Nonetheless, read the book, buy a copy or two and pass it on to all those you know who are in or outside the field of medicine, whose family members have already been touched by cancer or, as is more and more likely, will be in the future.

Essential Information on Cancer Prevention5
I am ordering this book after listening to Devra Davis' interview by Terry Gross on NPR. She provides extremely intelligent, scientifically sound, and reasonable advice about what environmental toxins lead to cancer and why. Recently my older son stated that he had read a summary of research claiming that aspertame was safe for consumption and did not cause cancer. Davis corrects this claim by pointing out that the studies done did not span a long enough period of time to detect cancer. Aspertame often takes up to twenty or forty years to cause brain cancer. This is the kind of essential information we need to know in order to make informed decisions about what we take into our bodies, use in our houses (she also talked about cleaning products), and allow medical practitioners to do with our bodies (for example, it is not wise to allow young girls to have CT scans because of their effect on developing breasts unless health conditions are dire). I highly recommend this book.

The war on cancer is like the war on science5
The purpose of this book was not to document how many people have died of cancer or any other ailment. This book shows that even when epidemiology and animal studies clearly demonstrated the carcinogenic properties of various chemicals that in many cases this data was conveniently forgotten (at best) and actively buried (at worst). Mr. Kaufman says that the war on cancer has always been about finding ways to treat cancer. Perhaps, but anyone who has watched someone suffer from cancer (and who hasn't) would likely agree that preventing cancer would be a much better way to fight cancer than to solely focus on treatment.

Why isn't prevention the focus of the war on cancer? The short version is because industry and government are working together to make sure the money keeps rolling in at the expense of everyone else.

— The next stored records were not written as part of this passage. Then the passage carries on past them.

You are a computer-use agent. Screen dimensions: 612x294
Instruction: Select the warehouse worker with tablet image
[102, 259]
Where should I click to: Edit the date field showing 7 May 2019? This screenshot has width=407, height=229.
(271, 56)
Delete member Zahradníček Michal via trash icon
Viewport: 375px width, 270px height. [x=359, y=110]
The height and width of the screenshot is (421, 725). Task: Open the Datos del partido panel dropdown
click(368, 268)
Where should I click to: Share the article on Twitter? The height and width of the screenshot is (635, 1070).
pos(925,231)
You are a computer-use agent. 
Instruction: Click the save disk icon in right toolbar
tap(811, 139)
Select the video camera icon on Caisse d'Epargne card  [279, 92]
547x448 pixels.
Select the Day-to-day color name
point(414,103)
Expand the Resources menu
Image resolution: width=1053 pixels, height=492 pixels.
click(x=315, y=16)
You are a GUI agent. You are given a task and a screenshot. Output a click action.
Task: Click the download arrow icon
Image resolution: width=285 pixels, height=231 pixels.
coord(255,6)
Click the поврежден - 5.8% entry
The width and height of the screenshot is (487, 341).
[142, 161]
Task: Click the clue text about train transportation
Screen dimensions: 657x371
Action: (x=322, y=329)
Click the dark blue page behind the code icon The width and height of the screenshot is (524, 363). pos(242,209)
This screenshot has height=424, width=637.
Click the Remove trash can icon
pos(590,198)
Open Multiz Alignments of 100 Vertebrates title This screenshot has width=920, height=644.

Davis cites examples of doctors and others who smoked and were in denial for decades about the fact that cigarette smoking causes cancer. Why? Because they either worked in the industry (and made money) or they simply didn't want to believe it. Just because you don't want to believe something doesn't negate overwhelming evidence to the contrary.

This book shows how industry and government buried information or failed to act to prevent thousands of cancer deaths. What is even more frightening is that this is still occurring. Very few chemicals are tested by EPA before being approved for the market. Phthalates and BPA are in numerous products that we all use every day. Not only are these chemicals possible carcinogens, but as is becoming increasingly observed in both animal studies and also in humans, they disrupt hormone signaling. This is particularly disturbing in developing male fetuses in which they can have feminizing effects that can result in male deformities and eventual reproductive difficulties. The government wants iron-clad proof before banning these chemicals, but I believe that in the face of current data, reasonable doubt should be the criterion used. As Davis' book makes clear, government will not act unless it is financially advantageous to do so. As products containing banned (in the EU) chemicals continue to be sold in the US, we and our children are becoming the guinea pigs in one of the largest chemical experiments ever conducted. The more the government censors scientists, alters reports and refuses to believe ever-increasing scientific data on the dangers of chemicals we slather on our skin every day (among other things) the less safe we will be and we can expect the cancer rate to continue to increase.